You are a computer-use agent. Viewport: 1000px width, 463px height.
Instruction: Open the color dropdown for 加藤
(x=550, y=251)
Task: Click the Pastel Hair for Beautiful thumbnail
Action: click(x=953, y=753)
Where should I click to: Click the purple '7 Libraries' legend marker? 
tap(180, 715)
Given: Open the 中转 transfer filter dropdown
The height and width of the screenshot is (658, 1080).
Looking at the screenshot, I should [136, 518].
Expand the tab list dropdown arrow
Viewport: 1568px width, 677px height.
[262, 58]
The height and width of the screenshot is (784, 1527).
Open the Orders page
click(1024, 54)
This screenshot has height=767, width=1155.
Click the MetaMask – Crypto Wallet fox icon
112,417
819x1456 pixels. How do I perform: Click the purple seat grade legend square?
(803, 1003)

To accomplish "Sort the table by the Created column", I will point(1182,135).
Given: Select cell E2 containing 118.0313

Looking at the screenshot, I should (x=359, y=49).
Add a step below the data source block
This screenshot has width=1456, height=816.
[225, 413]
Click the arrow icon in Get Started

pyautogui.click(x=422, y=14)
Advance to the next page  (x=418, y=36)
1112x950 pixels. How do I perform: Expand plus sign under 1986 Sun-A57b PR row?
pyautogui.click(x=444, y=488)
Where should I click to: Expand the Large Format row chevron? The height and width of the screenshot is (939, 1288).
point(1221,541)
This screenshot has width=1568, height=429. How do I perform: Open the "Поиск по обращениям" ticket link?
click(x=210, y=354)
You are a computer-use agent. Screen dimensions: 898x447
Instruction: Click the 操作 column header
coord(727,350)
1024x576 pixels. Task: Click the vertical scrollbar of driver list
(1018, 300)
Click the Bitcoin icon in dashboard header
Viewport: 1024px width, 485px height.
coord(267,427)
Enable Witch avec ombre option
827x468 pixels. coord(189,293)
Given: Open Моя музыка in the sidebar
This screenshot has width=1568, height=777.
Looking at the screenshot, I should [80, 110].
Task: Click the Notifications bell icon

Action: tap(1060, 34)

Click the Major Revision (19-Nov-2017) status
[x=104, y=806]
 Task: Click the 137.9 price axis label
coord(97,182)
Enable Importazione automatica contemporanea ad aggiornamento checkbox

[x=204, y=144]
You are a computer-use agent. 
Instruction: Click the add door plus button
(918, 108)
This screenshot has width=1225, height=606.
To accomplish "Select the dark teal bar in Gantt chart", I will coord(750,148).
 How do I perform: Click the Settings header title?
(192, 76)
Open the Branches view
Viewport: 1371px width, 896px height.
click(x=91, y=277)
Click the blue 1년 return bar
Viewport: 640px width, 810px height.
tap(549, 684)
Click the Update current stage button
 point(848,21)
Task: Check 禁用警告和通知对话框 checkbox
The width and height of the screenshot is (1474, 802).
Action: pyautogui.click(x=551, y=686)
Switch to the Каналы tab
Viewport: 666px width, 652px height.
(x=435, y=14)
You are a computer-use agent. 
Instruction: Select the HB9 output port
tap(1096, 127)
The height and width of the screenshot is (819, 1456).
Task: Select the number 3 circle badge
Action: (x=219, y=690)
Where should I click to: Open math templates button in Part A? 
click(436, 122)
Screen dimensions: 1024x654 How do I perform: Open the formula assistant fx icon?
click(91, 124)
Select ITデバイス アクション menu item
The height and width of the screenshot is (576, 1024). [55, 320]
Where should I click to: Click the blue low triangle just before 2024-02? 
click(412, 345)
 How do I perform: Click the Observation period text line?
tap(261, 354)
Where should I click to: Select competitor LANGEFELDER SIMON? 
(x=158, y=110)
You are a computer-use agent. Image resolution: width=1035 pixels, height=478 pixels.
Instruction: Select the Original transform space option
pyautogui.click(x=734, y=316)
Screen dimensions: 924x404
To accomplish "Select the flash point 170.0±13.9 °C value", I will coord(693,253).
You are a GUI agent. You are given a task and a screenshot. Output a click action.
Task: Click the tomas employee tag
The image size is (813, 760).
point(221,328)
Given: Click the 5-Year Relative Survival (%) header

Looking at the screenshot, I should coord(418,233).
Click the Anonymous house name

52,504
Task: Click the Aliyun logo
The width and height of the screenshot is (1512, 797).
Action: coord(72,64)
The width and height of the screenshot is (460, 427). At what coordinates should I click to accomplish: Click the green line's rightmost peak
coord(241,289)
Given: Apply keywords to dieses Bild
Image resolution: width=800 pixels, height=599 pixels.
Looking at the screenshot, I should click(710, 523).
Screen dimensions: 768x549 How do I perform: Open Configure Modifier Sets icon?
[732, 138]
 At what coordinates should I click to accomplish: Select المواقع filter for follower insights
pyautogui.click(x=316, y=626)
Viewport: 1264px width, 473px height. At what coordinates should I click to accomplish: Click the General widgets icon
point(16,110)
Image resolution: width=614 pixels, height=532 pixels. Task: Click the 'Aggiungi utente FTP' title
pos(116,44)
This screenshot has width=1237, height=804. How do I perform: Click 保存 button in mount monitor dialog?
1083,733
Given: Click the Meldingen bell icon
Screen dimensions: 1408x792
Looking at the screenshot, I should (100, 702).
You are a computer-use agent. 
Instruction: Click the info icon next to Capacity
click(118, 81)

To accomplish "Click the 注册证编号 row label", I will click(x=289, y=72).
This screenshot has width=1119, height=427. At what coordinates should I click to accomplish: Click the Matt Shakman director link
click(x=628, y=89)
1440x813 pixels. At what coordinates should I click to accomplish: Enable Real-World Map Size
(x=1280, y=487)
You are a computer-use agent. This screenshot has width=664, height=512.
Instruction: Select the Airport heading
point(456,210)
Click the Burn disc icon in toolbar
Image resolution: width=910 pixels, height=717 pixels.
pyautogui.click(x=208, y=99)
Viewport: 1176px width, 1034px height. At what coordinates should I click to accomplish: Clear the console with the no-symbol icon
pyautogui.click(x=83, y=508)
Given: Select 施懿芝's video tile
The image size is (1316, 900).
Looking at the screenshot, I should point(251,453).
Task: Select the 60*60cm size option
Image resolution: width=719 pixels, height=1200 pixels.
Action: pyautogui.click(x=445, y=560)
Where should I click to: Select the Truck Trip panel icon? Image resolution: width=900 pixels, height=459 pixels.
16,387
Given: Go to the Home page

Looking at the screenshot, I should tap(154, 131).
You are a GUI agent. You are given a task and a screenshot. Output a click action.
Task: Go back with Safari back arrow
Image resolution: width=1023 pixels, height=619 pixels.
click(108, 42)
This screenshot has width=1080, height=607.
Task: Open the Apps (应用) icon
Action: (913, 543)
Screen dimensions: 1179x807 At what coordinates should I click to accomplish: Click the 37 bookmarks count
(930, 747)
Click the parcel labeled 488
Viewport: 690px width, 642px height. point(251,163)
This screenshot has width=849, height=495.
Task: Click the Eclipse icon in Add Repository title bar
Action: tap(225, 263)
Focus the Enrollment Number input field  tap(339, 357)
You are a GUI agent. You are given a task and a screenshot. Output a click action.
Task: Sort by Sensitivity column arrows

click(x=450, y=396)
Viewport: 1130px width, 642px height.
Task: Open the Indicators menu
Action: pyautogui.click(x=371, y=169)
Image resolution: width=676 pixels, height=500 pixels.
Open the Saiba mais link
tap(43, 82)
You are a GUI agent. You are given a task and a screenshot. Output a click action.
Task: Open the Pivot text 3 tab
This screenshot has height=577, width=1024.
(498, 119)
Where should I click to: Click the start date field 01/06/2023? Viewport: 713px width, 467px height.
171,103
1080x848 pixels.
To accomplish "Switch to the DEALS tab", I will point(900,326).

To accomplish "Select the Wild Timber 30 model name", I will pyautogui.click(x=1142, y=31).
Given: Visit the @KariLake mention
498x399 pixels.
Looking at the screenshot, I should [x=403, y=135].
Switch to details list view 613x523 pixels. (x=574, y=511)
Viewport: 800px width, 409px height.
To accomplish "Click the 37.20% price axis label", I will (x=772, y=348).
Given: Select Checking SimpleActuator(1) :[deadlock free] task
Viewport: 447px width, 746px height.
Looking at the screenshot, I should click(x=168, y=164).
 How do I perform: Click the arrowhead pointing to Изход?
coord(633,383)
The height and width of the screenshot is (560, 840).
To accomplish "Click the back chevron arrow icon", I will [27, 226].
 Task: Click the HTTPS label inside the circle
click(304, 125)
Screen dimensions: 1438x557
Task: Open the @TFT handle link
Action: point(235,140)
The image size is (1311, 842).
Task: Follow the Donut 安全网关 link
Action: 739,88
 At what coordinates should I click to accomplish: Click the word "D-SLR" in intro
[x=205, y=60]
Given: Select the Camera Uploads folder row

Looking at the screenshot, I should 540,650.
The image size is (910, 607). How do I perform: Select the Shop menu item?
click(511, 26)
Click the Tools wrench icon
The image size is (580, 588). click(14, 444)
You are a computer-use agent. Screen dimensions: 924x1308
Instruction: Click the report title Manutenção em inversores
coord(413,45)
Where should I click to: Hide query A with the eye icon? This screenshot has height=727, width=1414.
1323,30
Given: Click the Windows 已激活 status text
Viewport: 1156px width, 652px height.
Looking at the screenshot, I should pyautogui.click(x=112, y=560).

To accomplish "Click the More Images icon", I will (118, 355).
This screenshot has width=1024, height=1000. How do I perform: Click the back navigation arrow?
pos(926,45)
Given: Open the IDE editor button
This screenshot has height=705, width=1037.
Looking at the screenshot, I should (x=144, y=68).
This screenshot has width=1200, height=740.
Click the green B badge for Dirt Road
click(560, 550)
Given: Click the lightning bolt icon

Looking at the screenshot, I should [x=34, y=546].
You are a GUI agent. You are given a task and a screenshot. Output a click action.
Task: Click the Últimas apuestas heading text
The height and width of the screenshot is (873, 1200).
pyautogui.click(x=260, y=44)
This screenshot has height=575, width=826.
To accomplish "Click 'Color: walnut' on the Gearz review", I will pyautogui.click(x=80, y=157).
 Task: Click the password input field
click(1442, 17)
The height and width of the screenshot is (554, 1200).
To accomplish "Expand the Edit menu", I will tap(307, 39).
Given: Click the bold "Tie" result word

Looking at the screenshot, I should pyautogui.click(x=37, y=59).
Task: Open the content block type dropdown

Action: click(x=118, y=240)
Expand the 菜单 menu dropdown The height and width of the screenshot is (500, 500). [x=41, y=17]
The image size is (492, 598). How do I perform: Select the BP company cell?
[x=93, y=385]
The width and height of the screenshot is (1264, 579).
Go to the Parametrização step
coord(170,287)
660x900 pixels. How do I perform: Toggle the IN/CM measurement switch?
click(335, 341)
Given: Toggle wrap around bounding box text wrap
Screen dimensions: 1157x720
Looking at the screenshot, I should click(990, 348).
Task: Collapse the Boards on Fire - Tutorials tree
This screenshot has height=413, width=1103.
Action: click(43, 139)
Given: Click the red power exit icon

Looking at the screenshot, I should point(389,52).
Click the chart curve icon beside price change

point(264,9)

######

__EXERCISE BRIEF__:
Your response should be the lines above from the first to the one containing "Given: Open the 中转 transfer filter dropdown", inclusive, each given exactly.

__ANSWER FOR THE TASK__:
You are a computer-use agent. Viewport: 1000px width, 463px height.
Instruction: Open the color dropdown for 加藤
(x=550, y=251)
Task: Click the Pastel Hair for Beautiful thumbnail
Action: click(x=953, y=753)
Where should I click to: Click the purple '7 Libraries' legend marker? 
tap(180, 715)
Given: Open the 中转 transfer filter dropdown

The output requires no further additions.